Records supplied |
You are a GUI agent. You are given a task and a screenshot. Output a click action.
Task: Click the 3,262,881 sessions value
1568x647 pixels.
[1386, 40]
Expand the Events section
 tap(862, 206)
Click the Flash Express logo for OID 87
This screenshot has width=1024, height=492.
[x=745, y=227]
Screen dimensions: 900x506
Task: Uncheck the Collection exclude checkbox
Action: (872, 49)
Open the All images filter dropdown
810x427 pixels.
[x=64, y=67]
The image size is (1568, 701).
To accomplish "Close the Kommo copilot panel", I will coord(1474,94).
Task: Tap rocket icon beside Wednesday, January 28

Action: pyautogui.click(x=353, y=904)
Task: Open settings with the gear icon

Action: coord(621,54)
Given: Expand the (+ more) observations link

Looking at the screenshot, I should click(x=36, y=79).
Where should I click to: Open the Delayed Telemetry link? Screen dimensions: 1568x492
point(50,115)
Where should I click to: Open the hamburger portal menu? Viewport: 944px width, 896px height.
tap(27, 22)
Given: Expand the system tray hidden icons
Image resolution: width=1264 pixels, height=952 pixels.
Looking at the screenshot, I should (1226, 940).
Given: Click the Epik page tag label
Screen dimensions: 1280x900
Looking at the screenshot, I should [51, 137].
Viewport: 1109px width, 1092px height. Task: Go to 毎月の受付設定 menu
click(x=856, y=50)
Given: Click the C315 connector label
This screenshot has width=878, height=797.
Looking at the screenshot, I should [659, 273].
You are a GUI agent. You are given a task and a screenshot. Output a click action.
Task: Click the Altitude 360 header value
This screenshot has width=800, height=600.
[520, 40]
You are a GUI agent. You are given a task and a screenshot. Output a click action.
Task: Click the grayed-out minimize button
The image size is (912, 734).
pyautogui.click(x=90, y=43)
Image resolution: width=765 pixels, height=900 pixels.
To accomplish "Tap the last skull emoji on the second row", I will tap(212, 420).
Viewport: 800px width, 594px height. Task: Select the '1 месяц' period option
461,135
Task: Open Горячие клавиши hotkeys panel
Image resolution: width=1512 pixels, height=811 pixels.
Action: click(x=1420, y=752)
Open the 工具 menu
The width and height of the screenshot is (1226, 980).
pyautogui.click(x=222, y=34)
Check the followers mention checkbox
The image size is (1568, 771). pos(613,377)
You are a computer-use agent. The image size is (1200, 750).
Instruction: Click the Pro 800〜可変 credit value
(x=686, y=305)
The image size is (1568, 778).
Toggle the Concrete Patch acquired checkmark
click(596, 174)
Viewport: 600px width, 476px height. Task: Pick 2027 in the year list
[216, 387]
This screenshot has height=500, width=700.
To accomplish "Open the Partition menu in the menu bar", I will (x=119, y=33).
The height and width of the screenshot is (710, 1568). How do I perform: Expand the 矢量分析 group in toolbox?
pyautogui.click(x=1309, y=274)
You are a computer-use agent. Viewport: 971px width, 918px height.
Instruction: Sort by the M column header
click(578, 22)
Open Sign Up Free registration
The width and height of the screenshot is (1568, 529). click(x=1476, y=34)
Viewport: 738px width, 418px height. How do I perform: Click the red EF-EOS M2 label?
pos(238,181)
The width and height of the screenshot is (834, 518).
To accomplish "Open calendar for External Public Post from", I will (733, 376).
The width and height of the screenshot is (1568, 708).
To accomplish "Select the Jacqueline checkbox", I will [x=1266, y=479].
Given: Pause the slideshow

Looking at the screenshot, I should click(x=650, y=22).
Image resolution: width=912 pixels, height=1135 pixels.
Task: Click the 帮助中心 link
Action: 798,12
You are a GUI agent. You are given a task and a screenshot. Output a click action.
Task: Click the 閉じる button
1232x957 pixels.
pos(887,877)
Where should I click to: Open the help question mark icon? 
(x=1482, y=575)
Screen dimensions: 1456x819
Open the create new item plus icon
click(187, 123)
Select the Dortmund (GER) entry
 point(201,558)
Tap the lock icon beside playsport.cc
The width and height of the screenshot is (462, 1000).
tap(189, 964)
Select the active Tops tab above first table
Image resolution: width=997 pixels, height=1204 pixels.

Objective |
Could you convert the rows above into a JSON list of strings, one string per line, leaving out any blank lines?

Solution for this problem |
[
  "You are a GUI agent. You are given a task and a screenshot. Output a click action.",
  "Task: Click the 3,262,881 sessions value",
  "1568x647 pixels.",
  "[1386, 40]",
  "Expand the Events section",
  " tap(862, 206)",
  "Click the Flash Express logo for OID 87",
  "This screenshot has width=1024, height=492.",
  "[x=745, y=227]",
  "Screen dimensions: 900x506",
  "Task: Uncheck the Collection exclude checkbox",
  "Action: (872, 49)",
  "Open the All images filter dropdown",
  "810x427 pixels.",
  "[x=64, y=67]",
  "The image size is (1568, 701).",
  "To accomplish \"Close the Kommo copilot panel\", I will coord(1474,94).",
  "Task: Tap rocket icon beside Wednesday, January 28",
  "Action: pyautogui.click(x=353, y=904)",
  "Task: Open settings with the gear icon",
  "Action: coord(621,54)",
  "Given: Expand the (+ more) observations link",
  "Looking at the screenshot, I should click(x=36, y=79).",
  "Where should I click to: Open the Delayed Telemetry link? Screen dimensions: 1568x492",
  "point(50,115)",
  "Where should I click to: Open the hamburger portal menu? Viewport: 944px width, 896px height.",
  "tap(27, 22)",
  "Given: Expand the system tray hidden icons",
  "Image resolution: width=1264 pixels, height=952 pixels.",
  "Looking at the screenshot, I should (1226, 940).",
  "Given: Click the Epik page tag label",
  "Screen dimensions: 1280x900",
  "Looking at the screenshot, I should [51, 137].",
  "Viewport: 1109px width, 1092px height. Task: Go to 毎月の受付設定 menu",
  "click(x=856, y=50)",
  "Given: Click the C315 connector label",
  "This screenshot has width=878, height=797.",
  "Looking at the screenshot, I should [659, 273].",
  "You are a GUI agent. You are given a task and a screenshot. Output a click action.",
  "Task: Click the Altitude 360 header value",
  "This screenshot has width=800, height=600.",
  "[520, 40]",
  "You are a GUI agent. You are given a task and a screenshot. Output a click action.",
  "Task: Click the grayed-out minimize button",
  "The image size is (912, 734).",
  "pyautogui.click(x=90, y=43)",
  "Image resolution: width=765 pixels, height=900 pixels.",
  "To accomplish \"Tap the last skull emoji on the second row\", I will tap(212, 420).",
  "Viewport: 800px width, 594px height. Task: Select the '1 месяц' period option",
  "461,135",
  "Task: Open Горячие клавиши hotkeys panel",
  "Image resolution: width=1512 pixels, height=811 pixels.",
  "Action: click(x=1420, y=752)",
  "Open the 工具 menu",
  "The width and height of the screenshot is (1226, 980).",
  "pyautogui.click(x=222, y=34)",
  "Check the followers mention checkbox",
  "The image size is (1568, 771). pos(613,377)",
  "You are a computer-use agent. The image size is (1200, 750).",
  "Instruction: Click the Pro 800〜可変 credit value",
  "(x=686, y=305)",
  "The image size is (1568, 778).",
  "Toggle the Concrete Patch acquired checkmark",
  "click(596, 174)",
  "Viewport: 600px width, 476px height. Task: Pick 2027 in the year list",
  "[216, 387]",
  "This screenshot has height=500, width=700.",
  "To accomplish \"Open the Partition menu in the menu bar\", I will (x=119, y=33).",
  "The height and width of the screenshot is (710, 1568). How do I perform: Expand the 矢量分析 group in toolbox?",
  "pyautogui.click(x=1309, y=274)",
  "You are a computer-use agent. Viewport: 971px width, 918px height.",
  "Instruction: Sort by the M column header",
  "click(578, 22)",
  "Open Sign Up Free registration",
  "The width and height of the screenshot is (1568, 529). click(x=1476, y=34)",
  "Viewport: 738px width, 418px height. How do I perform: Click the red EF-EOS M2 label?",
  "pos(238,181)",
  "The width and height of the screenshot is (834, 518).",
  "To accomplish \"Open calendar for External Public Post from\", I will (733, 376).",
  "The width and height of the screenshot is (1568, 708).",
  "To accomplish \"Select the Jacqueline checkbox\", I will [x=1266, y=479].",
  "Given: Pause the slideshow",
  "Looking at the screenshot, I should click(x=650, y=22).",
  "Image resolution: width=912 pixels, height=1135 pixels.",
  "Task: Click the 帮助中心 link",
  "Action: 798,12",
  "You are a GUI agent. You are given a task and a screenshot. Output a click action.",
  "Task: Click the 閉じる button",
  "1232x957 pixels.",
  "pos(887,877)",
  "Where should I click to: Open the help question mark icon? ",
  "(x=1482, y=575)",
  "Screen dimensions: 1456x819",
  "Open the create new item plus icon",
  "click(187, 123)",
  "Select the Dortmund (GER) entry",
  " point(201,558)",
  "Tap the lock icon beside playsport.cc",
  "The width and height of the screenshot is (462, 1000).",
  "tap(189, 964)",
  "Select the active Tops tab above first table",
  "Image resolution: width=997 pixels, height=1204 pixels."
]